- **Problem to work on**:
Copy out, unchanged, the lines of the records from the line containing "Tap the Approved Escutcheon Codes heading" through the line containing "395). [x=180, y=169]", including both of those lines.

** Start of Record list **

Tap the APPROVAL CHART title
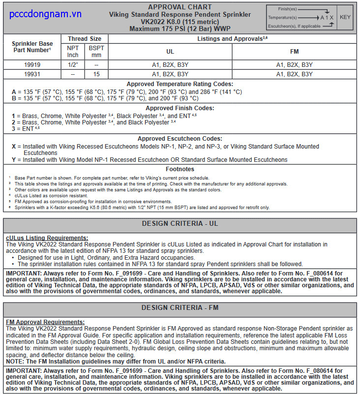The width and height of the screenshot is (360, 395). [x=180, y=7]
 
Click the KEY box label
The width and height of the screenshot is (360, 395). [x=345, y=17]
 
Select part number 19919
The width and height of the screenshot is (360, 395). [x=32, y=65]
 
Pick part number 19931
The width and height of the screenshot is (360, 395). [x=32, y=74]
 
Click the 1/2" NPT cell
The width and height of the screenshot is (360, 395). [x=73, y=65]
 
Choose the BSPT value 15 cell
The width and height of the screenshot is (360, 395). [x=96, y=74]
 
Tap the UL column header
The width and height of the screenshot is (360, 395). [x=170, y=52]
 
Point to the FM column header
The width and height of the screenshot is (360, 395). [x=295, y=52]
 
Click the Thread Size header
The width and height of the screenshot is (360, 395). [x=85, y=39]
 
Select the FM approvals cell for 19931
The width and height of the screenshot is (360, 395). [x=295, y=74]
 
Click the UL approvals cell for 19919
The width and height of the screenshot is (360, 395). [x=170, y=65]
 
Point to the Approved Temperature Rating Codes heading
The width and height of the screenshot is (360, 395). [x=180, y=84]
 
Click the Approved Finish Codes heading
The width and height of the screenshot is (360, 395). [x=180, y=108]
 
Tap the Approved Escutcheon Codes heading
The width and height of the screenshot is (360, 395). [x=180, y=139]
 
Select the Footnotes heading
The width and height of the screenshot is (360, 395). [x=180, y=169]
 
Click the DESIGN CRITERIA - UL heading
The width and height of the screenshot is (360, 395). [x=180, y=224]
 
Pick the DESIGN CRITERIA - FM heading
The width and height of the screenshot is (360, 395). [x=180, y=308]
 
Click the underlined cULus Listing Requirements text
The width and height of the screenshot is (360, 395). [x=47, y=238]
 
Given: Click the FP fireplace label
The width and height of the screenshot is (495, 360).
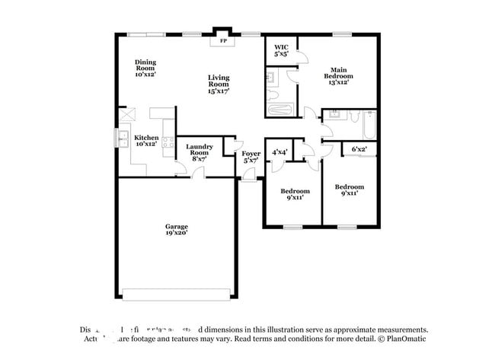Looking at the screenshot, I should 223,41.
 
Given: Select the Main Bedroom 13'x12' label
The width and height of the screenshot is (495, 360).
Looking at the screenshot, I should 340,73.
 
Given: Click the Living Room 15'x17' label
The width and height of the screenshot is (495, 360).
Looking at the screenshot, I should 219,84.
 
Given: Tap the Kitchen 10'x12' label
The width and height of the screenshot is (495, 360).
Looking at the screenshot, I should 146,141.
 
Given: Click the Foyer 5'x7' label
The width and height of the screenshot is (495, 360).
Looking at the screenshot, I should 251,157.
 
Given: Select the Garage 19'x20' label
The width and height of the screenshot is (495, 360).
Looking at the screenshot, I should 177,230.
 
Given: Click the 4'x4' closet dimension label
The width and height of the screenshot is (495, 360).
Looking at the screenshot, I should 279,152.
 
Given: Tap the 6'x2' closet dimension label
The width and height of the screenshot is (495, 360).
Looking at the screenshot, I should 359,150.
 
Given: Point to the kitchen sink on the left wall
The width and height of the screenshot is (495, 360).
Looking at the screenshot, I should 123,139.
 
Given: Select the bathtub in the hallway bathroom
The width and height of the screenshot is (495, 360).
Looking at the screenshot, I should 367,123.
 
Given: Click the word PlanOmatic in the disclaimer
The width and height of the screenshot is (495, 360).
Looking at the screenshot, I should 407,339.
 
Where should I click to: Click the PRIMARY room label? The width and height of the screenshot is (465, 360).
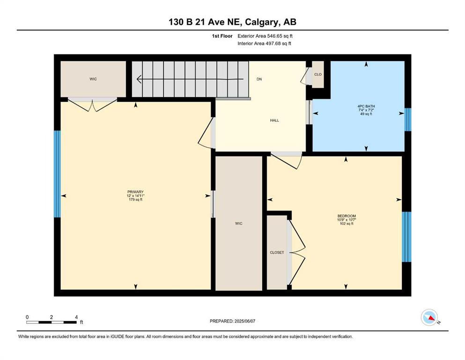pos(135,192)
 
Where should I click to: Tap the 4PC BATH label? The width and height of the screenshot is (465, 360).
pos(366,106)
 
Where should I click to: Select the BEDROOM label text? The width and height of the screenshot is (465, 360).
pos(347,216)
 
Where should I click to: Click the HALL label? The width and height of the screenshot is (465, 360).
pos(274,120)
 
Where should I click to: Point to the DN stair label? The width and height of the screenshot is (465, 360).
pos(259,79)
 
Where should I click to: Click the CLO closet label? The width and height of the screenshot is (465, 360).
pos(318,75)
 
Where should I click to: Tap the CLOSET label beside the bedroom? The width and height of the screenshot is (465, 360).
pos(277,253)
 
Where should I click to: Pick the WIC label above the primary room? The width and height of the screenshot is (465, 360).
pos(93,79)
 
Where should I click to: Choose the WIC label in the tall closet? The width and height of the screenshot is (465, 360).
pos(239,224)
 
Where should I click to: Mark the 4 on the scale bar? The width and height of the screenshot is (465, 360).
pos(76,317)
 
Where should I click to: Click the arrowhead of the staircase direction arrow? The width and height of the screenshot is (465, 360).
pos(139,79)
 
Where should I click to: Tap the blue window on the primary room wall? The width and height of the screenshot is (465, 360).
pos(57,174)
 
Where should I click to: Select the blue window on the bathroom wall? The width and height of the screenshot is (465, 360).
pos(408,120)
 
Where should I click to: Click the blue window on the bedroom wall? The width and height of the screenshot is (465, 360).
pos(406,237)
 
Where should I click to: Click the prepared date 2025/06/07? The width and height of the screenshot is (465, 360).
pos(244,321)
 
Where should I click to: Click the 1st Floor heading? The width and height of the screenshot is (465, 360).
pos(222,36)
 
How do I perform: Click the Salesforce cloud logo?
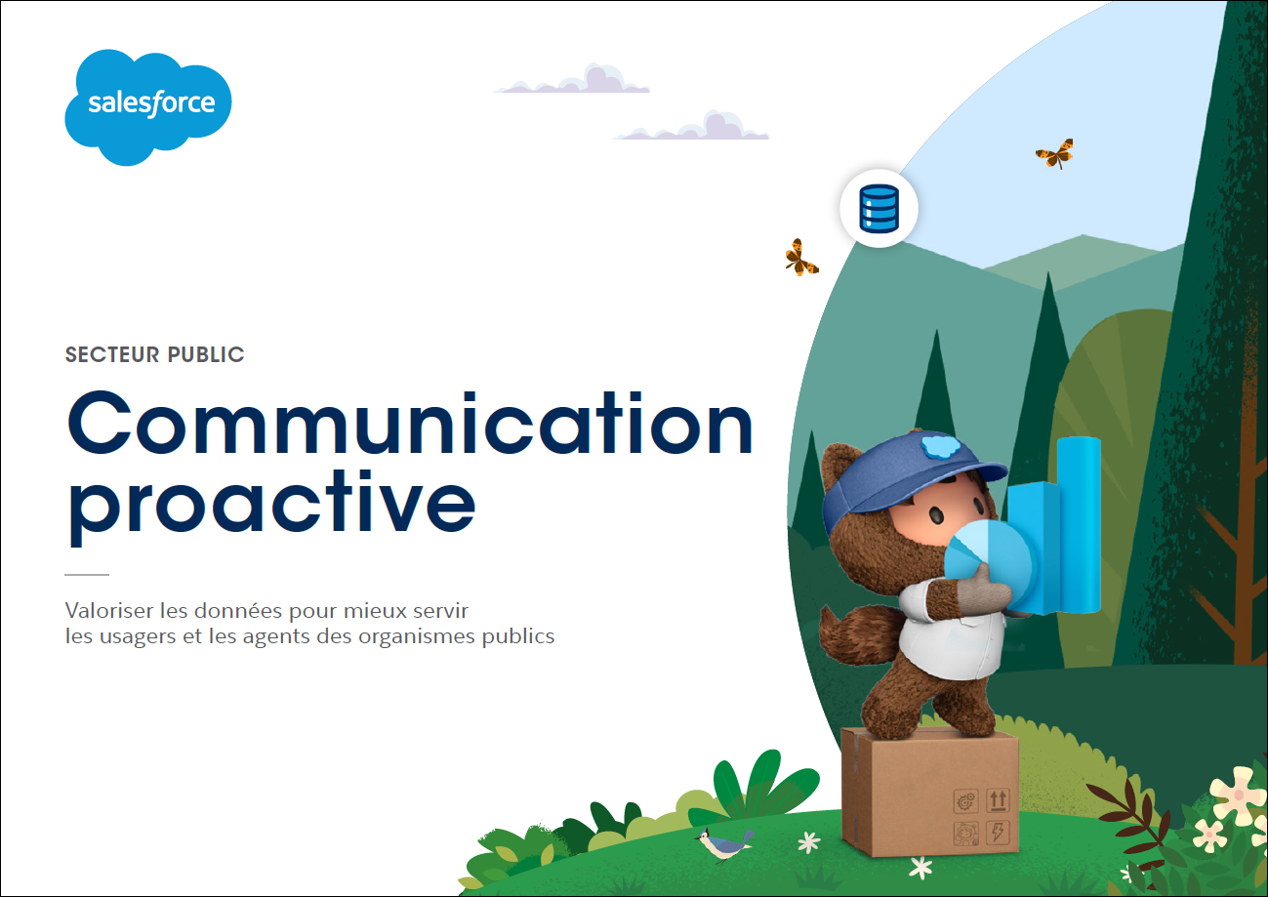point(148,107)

** End of Record list **

- **Answer for this exercise**:
Tap the Approved Escutcheon Codes heading
The width and height of the screenshot is (360, 395). [x=180, y=139]
 
Select the Footnotes heading
The width and height of the screenshot is (360, 395). [x=180, y=169]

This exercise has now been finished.